§ **Dataset content**:

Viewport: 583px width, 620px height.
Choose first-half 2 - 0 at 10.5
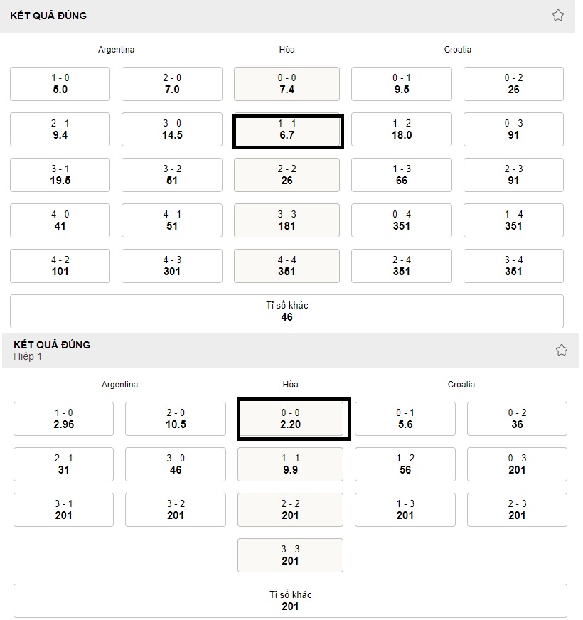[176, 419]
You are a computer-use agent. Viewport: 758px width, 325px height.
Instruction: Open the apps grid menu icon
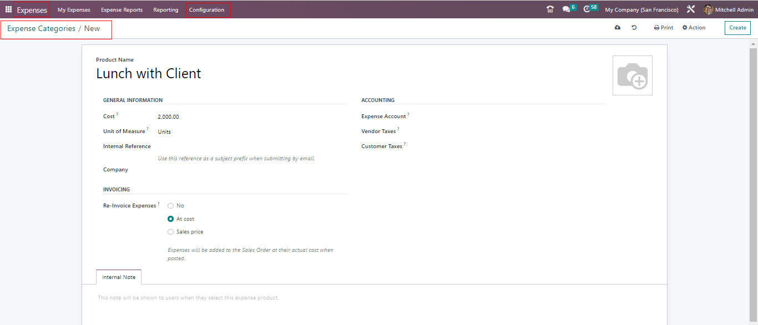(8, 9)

---

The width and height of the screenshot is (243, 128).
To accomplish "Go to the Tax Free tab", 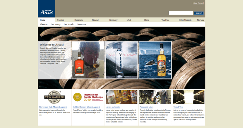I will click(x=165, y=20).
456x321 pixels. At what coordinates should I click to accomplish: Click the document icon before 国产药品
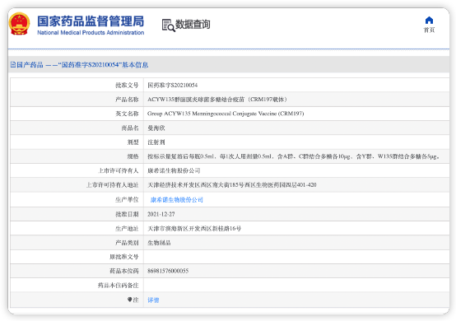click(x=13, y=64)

§ **Task**:
Your task is to copy every line in the entries that holds the string "width".

§ **Response to the exercise**:
Viewport: 583px width, 620px height.
You are a computer-use agent. Viewport: 758px width, 325px height.
The width and height of the screenshot is (243, 128).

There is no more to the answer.